• _TAREFAS A REALIZAR_
• a. Segundo o trecho do documento, em quantos capítulos a série "Passaporte da Liberdade" narra a história de Aracy de Carvalho?
• b. Transcreva os registros do início até a linha que contém "639x843 pixels.", inclusive, substituindo "Share Screen" por "Screen Sharing" e mantendo todo o resto inalterado. Omita as imagens.

• _TRECHO DO DOCUMENTO_
_ _ _ _

Aracy de Carvalho – O Anjo de Hamburgo.

 

A série “Passaporte da Liberdade” é uma grande produção cinematográfica da Globo que presta uma justa homenagem a Aracy de Carvalho – O Anjo de Hamburgo – que, com coragem e generosidade, facilitou a fuga de centenas de judeus das garras do nazismo alemão. Entretanto, biografia e ficção se misturam perigosamente nos oito capítulos da narrativa da chefe da seção de passaportes do consulado brasileiro em Hamburgo e do seu futuro esposo, o cônsul adjunto João Guimarães Rosa. 

Em alguns capítulos, a série dá um grande susto no espectador e, no final, provoca uma grande decepção. Primeiros sustos ocorrem quando Aracy, em mais de uma cena, dá um tapa no rosto de um oficial da SS, que, loucamente apaixonado por ela, tenta seduzi-la e beijá-la. Quando vi a primeira tapa, tive receio da reação violenta do oficial, que poderia provocar uma reviravolta radical no enredo. Não houve, e ainda houve uma segunda tapa. Talvez, por estar apaixonado, mesmo um oficial nazista contenha seus impulsos violentos contra uma mulher de uma raça inferior.

_ _ _ _

• _REGISTROS DO EXERCÍCIO_
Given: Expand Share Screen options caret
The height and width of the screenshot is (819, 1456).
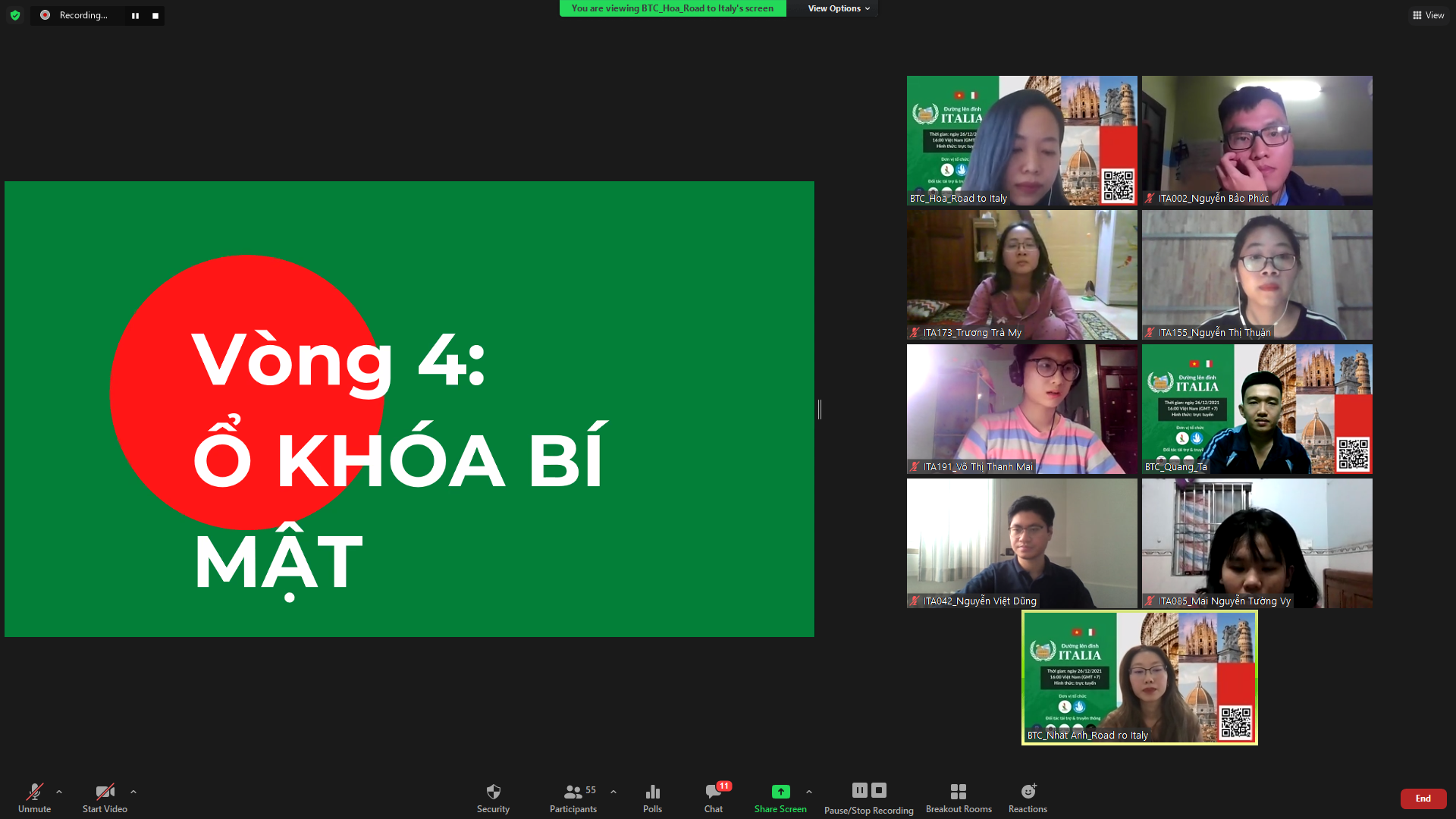Looking at the screenshot, I should (x=809, y=792).
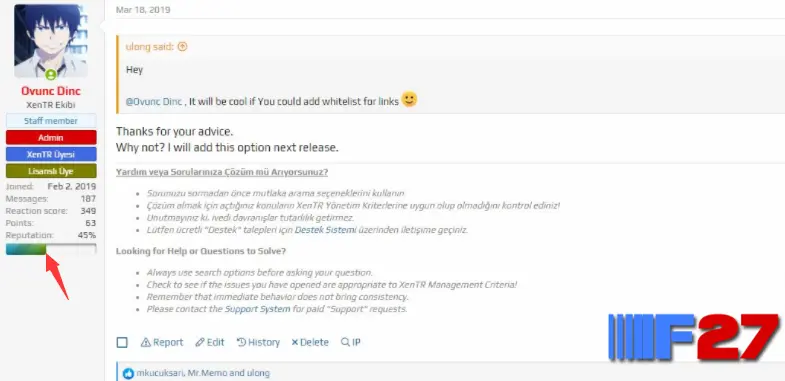Click the @Ovunc Dinc mention in quote
The image size is (785, 381).
click(154, 101)
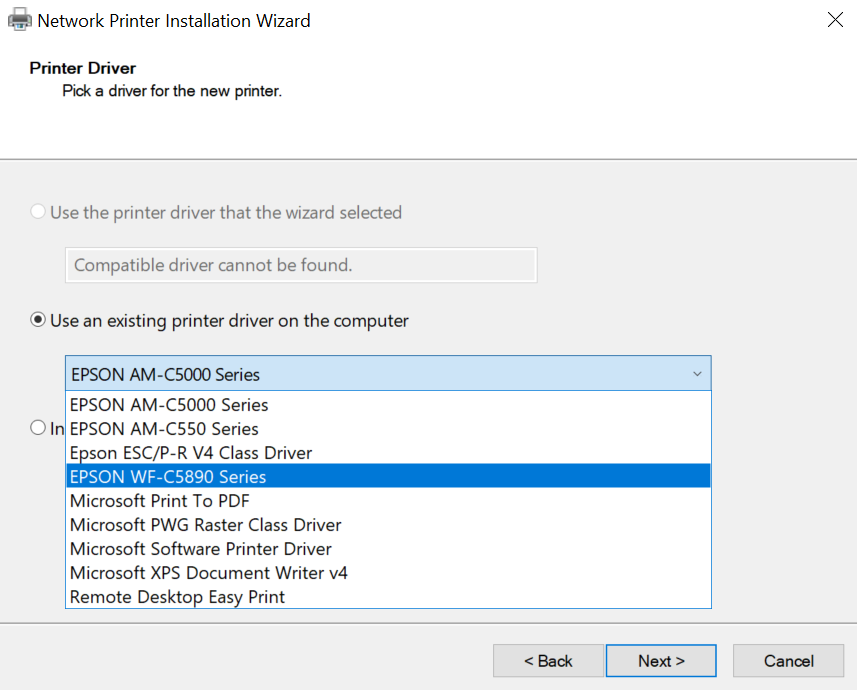The image size is (857, 690).
Task: Select Microsoft Software Printer Driver option
Action: click(200, 549)
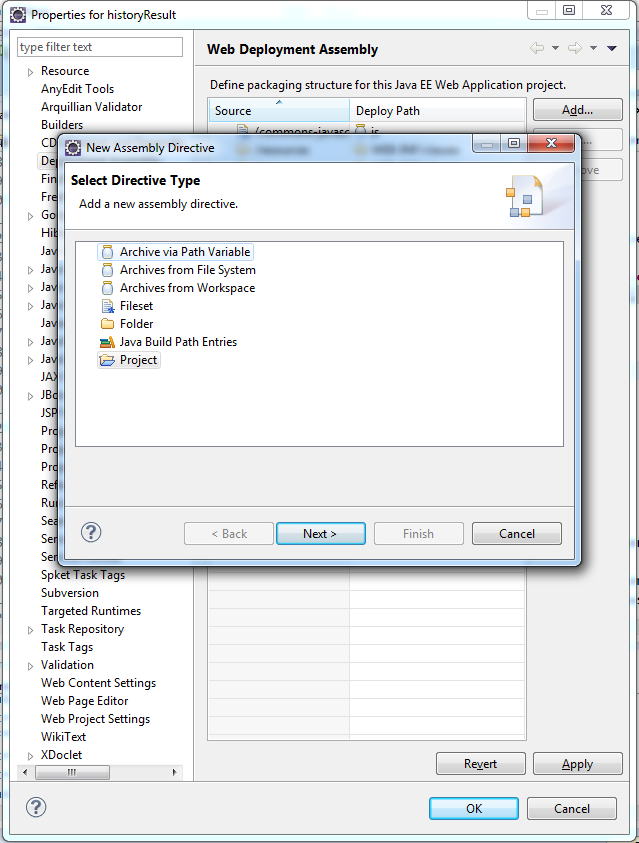639x843 pixels.
Task: Expand the XDoclet tree node
Action: pos(30,756)
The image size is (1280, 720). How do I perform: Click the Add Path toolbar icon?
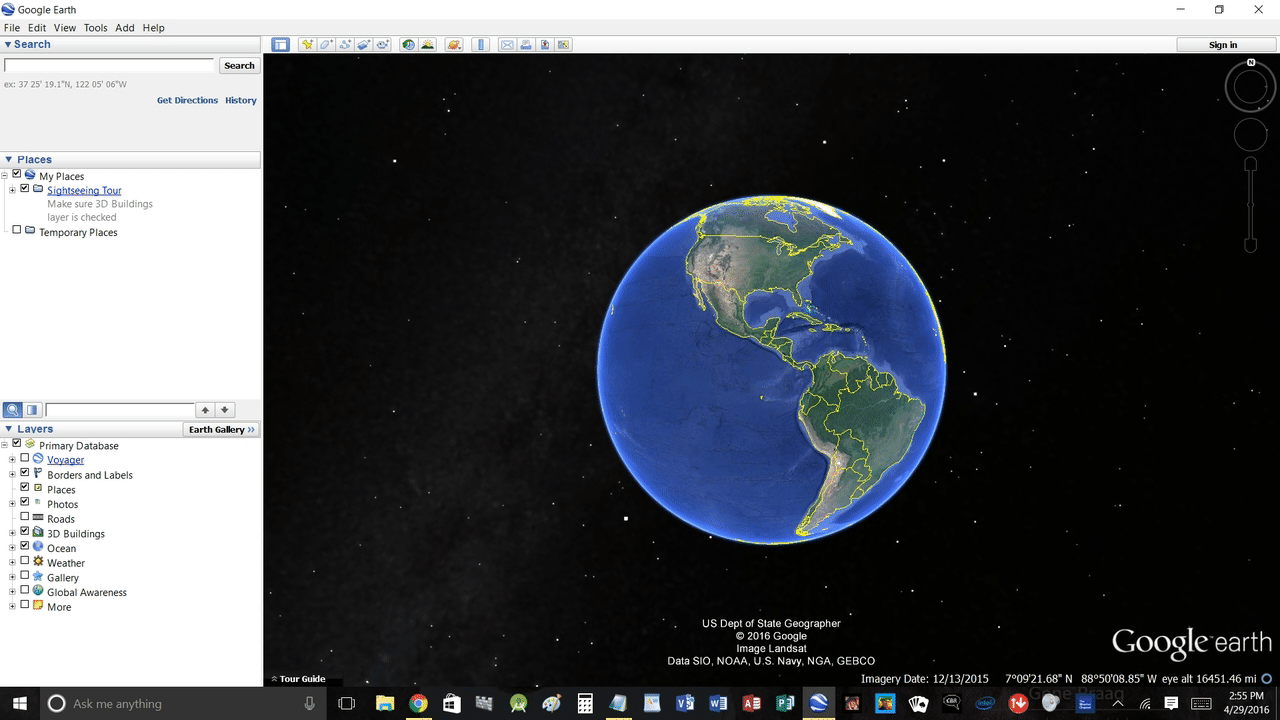345,45
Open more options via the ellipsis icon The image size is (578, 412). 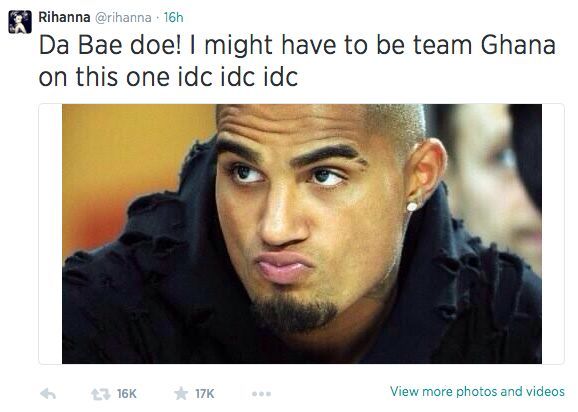click(x=261, y=394)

_ _ _ _

• _RESPOSTAS POR TAREFA_
• a. Em oito capítulos.

• b.
Given: Expand Screen Sharing options caret
The height and width of the screenshot is (819, 1456).
Looking at the screenshot, I should (x=809, y=792).
Click the @Ovunc Dinc mention in quote
The image size is (785, 381).
click(154, 101)
The image size is (857, 690).
Task: Select Microsoft Software Printer Driver option
Action: click(200, 549)
639x843 pixels.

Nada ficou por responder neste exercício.